**GIVEN REQUEST**
Repeat the records from the line with "This screenshot has height=761, width=879." up to and including the line with "Looking at the", leaving out the pictures.

——————————

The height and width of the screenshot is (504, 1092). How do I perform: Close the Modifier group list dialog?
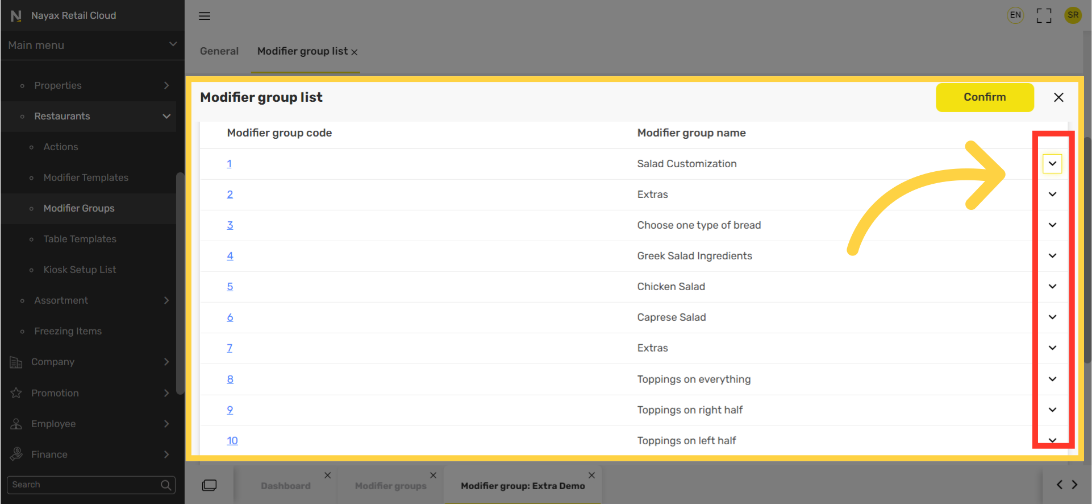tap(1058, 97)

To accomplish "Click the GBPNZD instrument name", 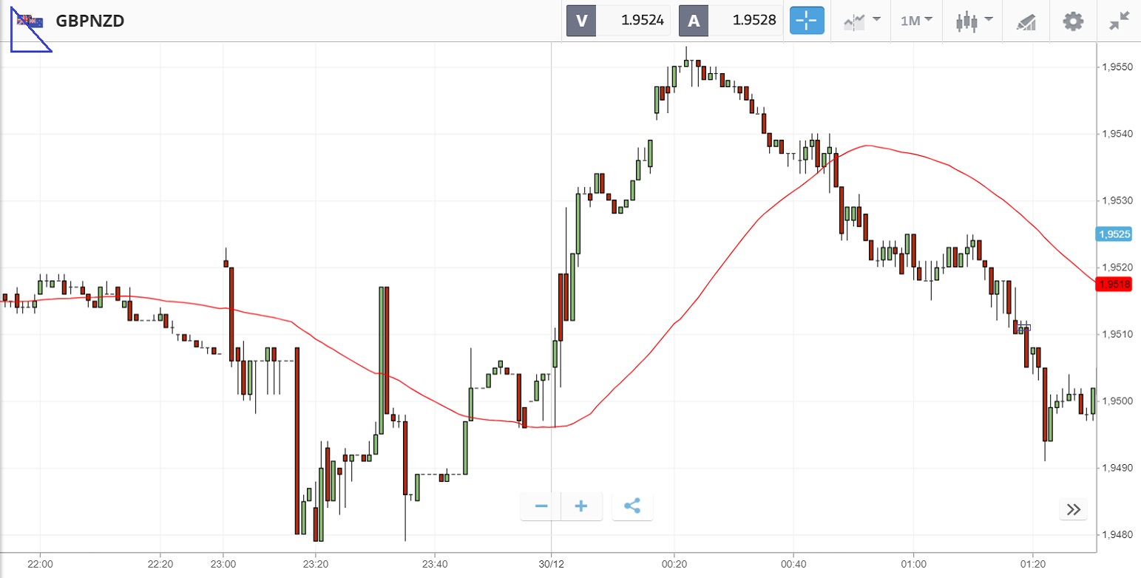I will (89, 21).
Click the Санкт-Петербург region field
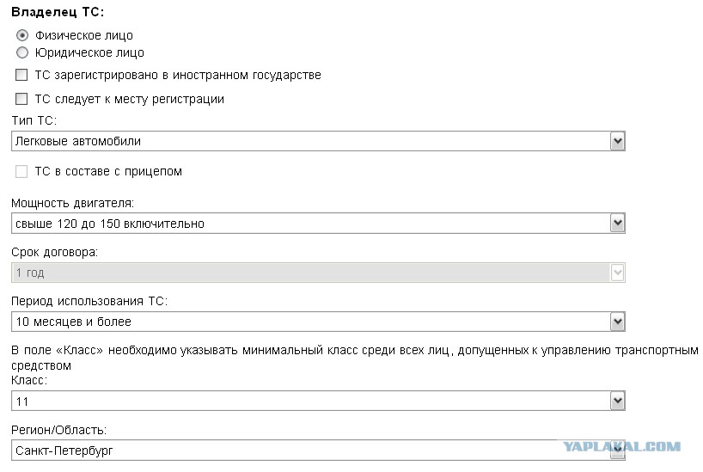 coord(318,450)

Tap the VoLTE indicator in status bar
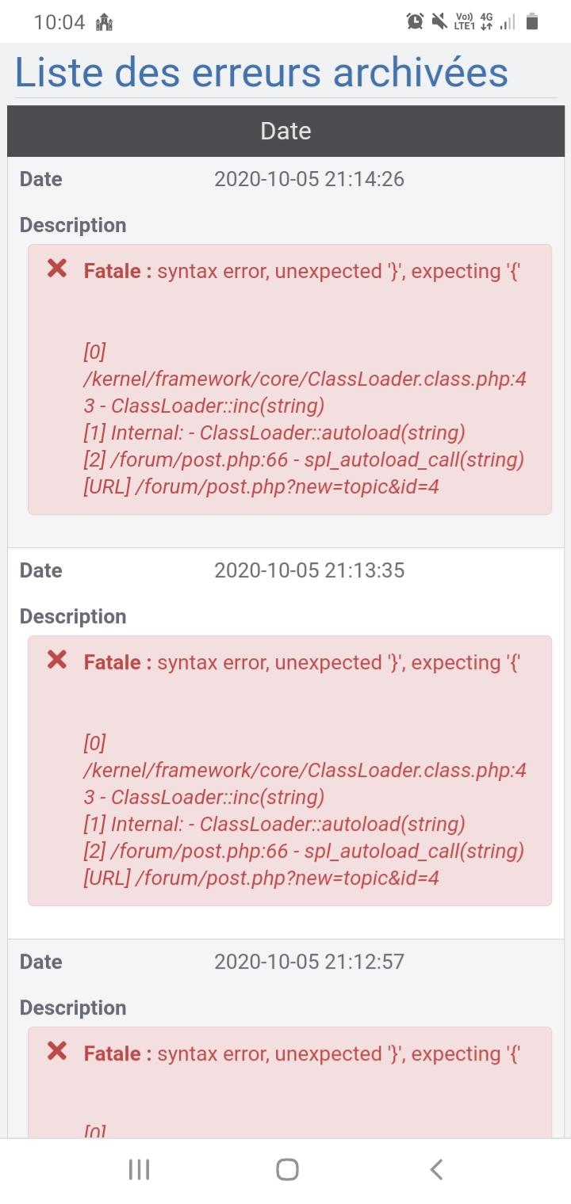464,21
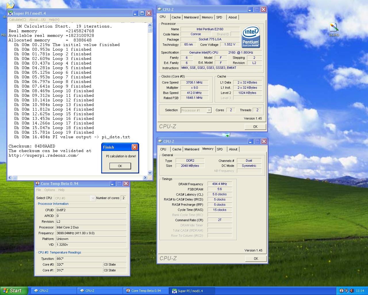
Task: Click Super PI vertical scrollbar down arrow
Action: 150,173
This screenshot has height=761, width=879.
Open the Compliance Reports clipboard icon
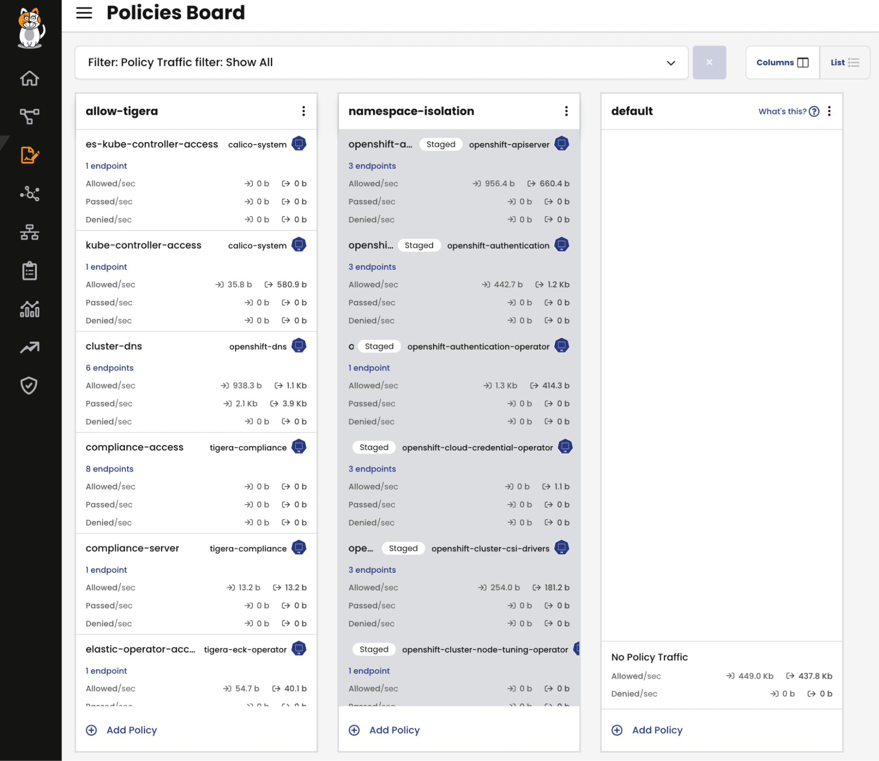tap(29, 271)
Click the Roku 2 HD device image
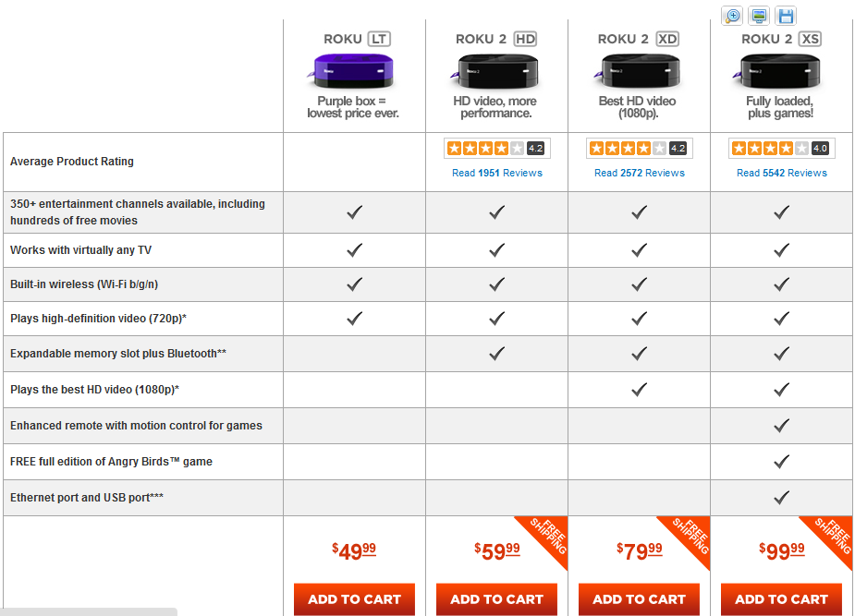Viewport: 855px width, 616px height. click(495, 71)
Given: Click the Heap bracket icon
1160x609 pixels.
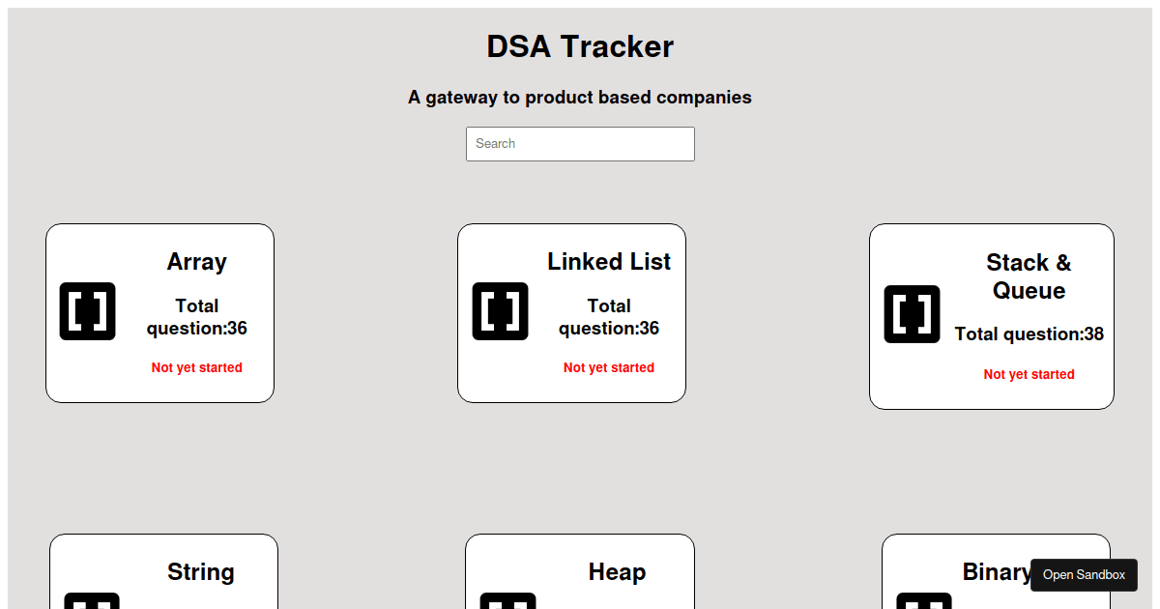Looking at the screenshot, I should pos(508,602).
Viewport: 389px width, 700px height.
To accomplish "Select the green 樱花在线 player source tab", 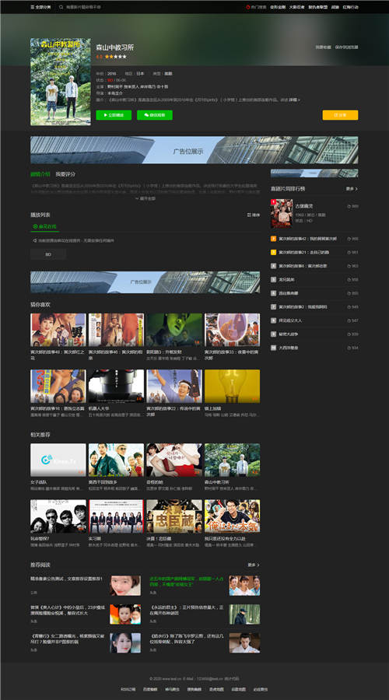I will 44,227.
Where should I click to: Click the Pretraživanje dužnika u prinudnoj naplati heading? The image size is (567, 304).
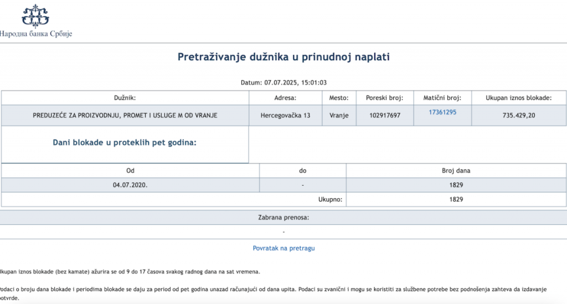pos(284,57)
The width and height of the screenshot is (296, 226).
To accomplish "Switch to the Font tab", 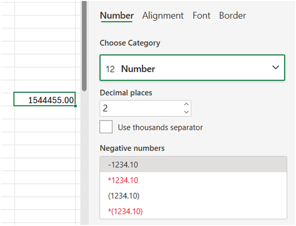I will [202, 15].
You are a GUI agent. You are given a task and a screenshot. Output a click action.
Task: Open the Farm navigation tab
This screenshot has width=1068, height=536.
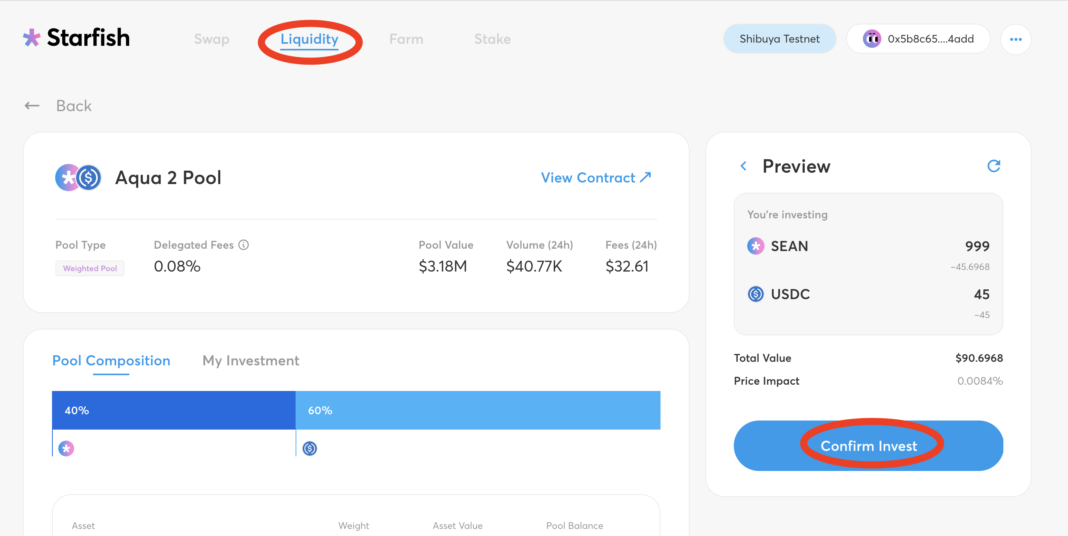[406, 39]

——————————

**SOLVED EXERCISE**
This screenshot has height=761, width=879.
Open the Compliance Reports clipboard icon
tap(29, 271)
Click the Roku 2 HD device image
Viewport: 855px width, 616px height. click(495, 71)
Given: Click the Heap bracket icon
1160x609 pixels.
Looking at the screenshot, I should pos(508,602).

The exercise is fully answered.